Economic Review: Consumer momentum carries into the third quarter
- Job growth was under 200,000 for a second straight month in July as the downward trend for hiring continued. But wages were still strong due to tight labor conditions, and the resultant income gains continue to boost spending on services. On the inflation front, core prices continued to slow gradually while overall CPI inflation ticked higher in July. (pg. 2)
Financial Markets: Earnings lift investor optimism
The S&P 500 rose for the fifth consecutive month adding roughly another three percent gain in July. Better-than-expected earnings lifted optimism, but the double-digit expected annual earnings gain for 2024 remains a high bar for the market. The U.S. Treasury 10-year yield moved above 4.0 percent and reached a ten-month high, while stable short-term rates suggest that Fed tightening might be near an end. (pg. 3)
The Outlook: Soft landings have been elusive
Slowing inflation back to trend without widespread job losses and negative real GDP growth (i.e., a soft landing) has proven difficult for the Fed in previous cycles.
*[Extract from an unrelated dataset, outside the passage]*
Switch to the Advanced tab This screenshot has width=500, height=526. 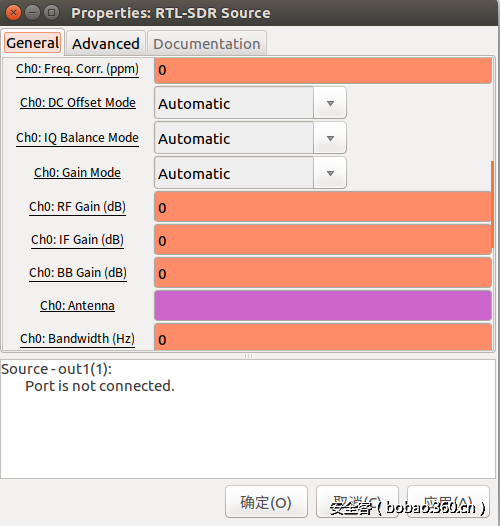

Only two of the Fed’s tightening cycles since 1970 have not led to a recession within 50 months of starting. In the mid-1980s and mid-1990s, the Fed was able to rein in inflation and then lower interest rates before causing a recession. In each of the other periods, Fed rate increases drove a sharp pull back in spending and investment in response to the tighter financial conditions — a typical hard landing.
It has been only 17 months since the start of the current tightening cycle, perhaps another sign that the expansion has some room to run. However, the Fed has pushed through the sharpest pace of rate hikes over the past 50 years and could tighten more in coming months. And, most importantly, the Fed is not likely to consider rate cuts for some time, a key ingredient for a potential soft landing.